> [What the exercise asks]: The line containing "The width and" and every line after it to the end of the records: set those down exactly, without any pictures.

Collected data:

......

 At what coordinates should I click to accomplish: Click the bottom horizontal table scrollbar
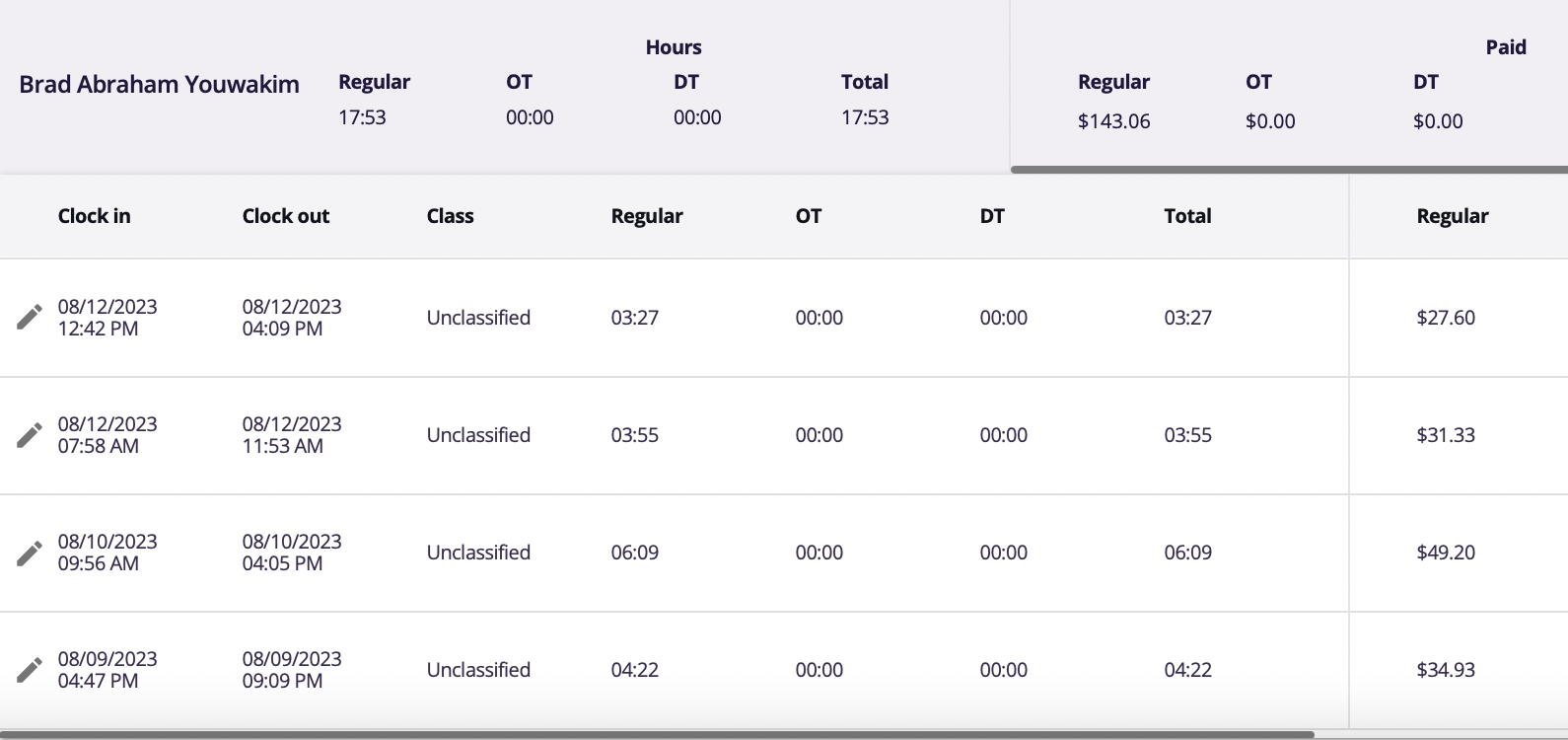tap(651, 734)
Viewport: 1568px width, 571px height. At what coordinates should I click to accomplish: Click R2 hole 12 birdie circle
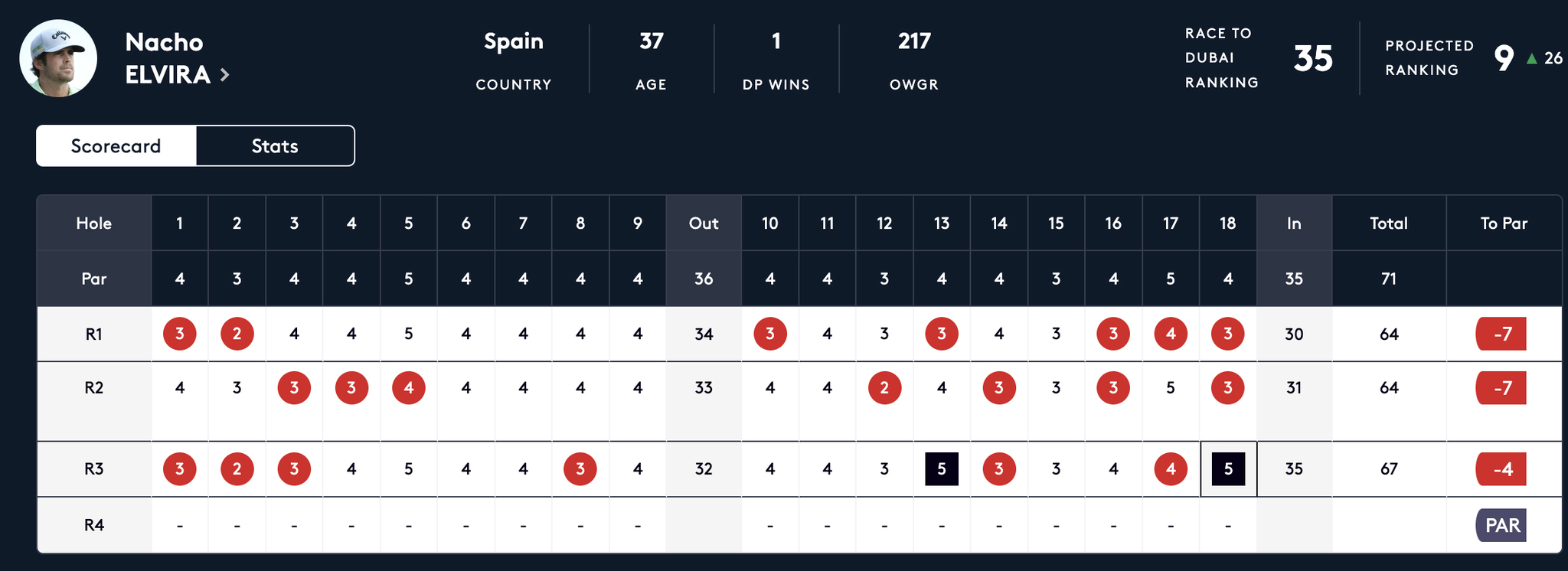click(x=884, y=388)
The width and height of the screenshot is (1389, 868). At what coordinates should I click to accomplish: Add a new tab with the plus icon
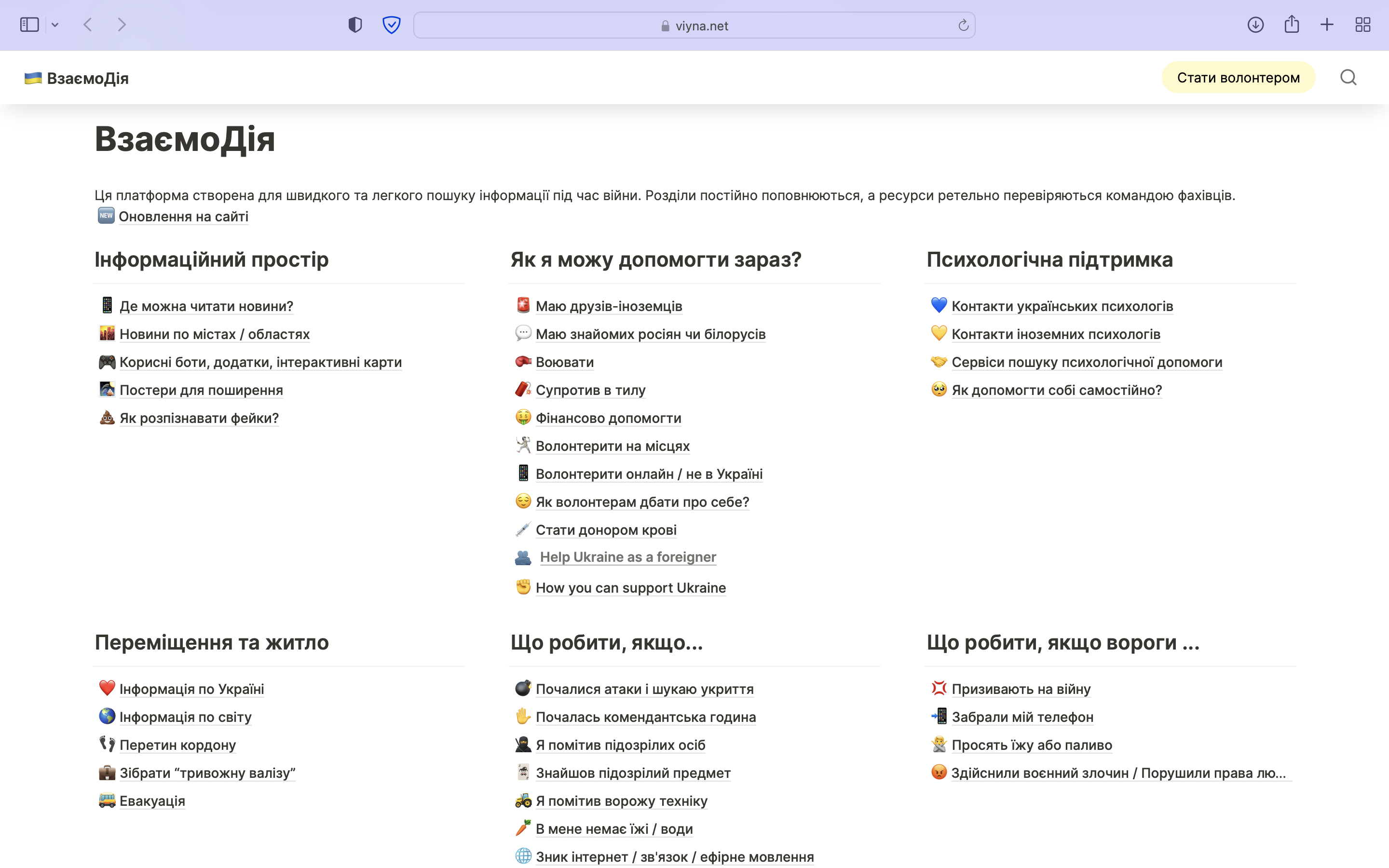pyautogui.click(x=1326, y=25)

......

> [Answer for the task]:
The width and height of the screenshot is (1389, 868). At what coordinates should I click to accomplish: Add a new tab with the plus icon
pyautogui.click(x=1326, y=25)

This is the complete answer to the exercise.